Provided information —
********
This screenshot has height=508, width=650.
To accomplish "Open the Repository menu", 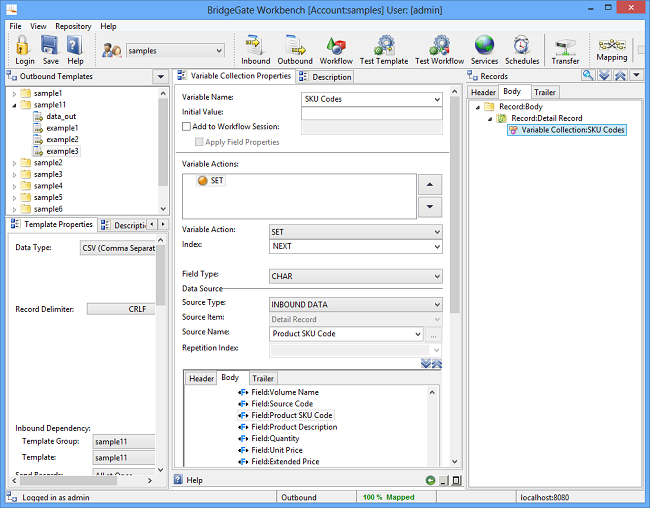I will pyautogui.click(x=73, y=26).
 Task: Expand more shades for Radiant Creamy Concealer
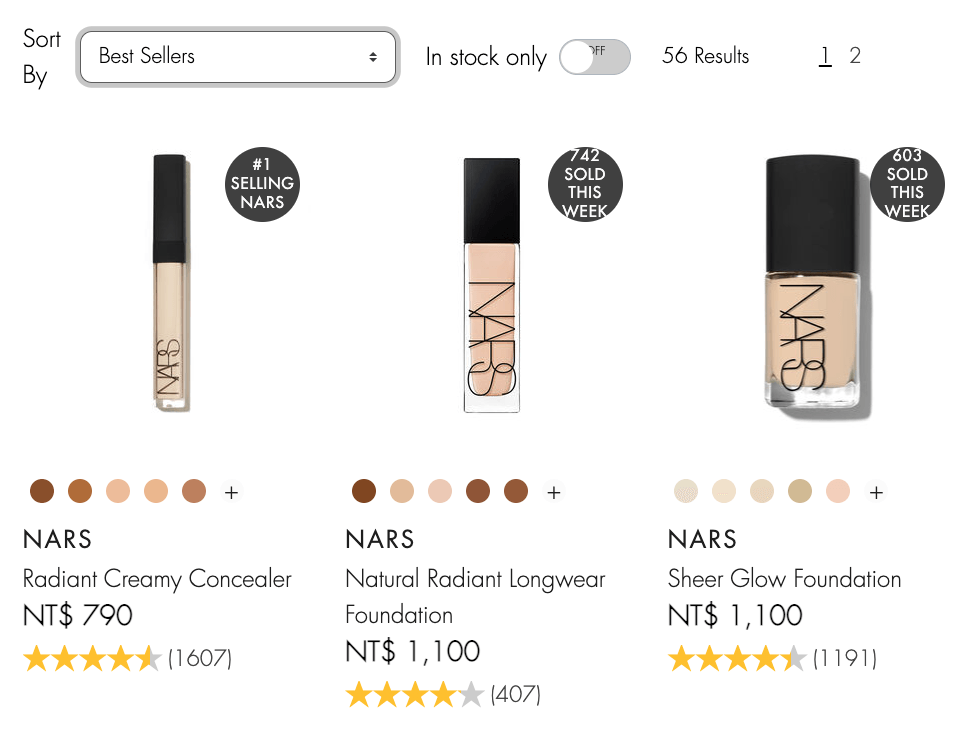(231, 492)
********
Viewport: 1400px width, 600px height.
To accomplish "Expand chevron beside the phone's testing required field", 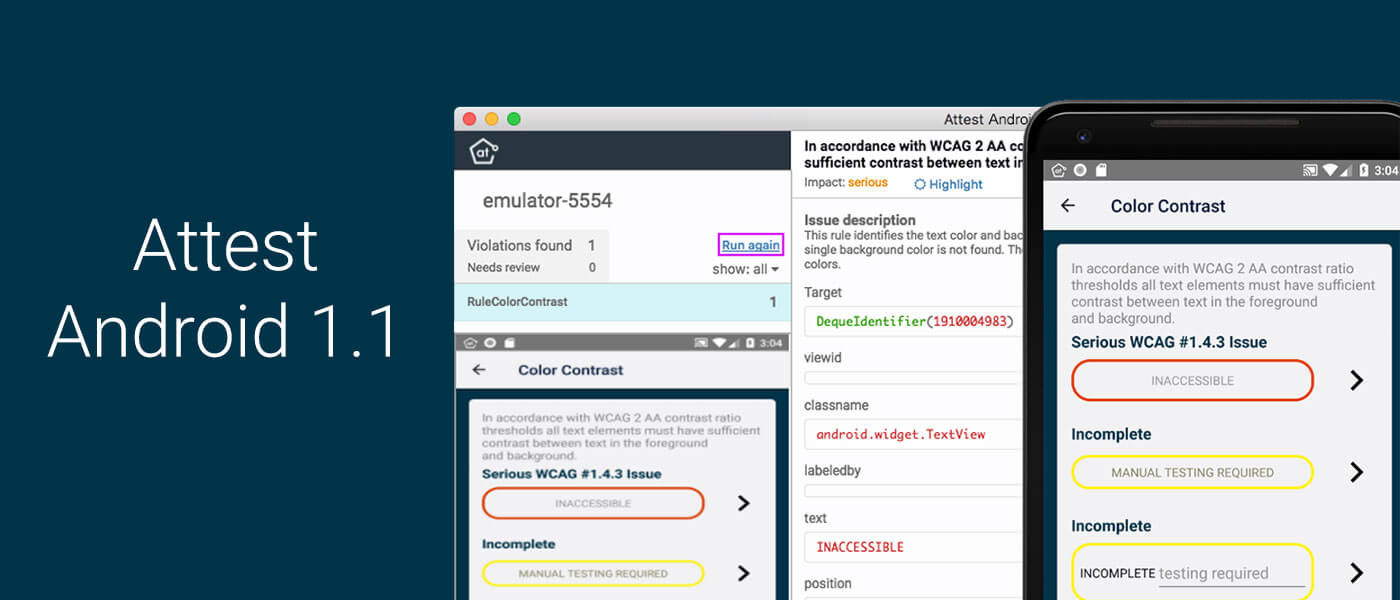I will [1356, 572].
********
Exercise prompt — Determine which lines above include the word "width", and report those lines in full.

Reply to the task —
This screenshot has height=508, width=650.
Viewport: 1400px width, 600px height.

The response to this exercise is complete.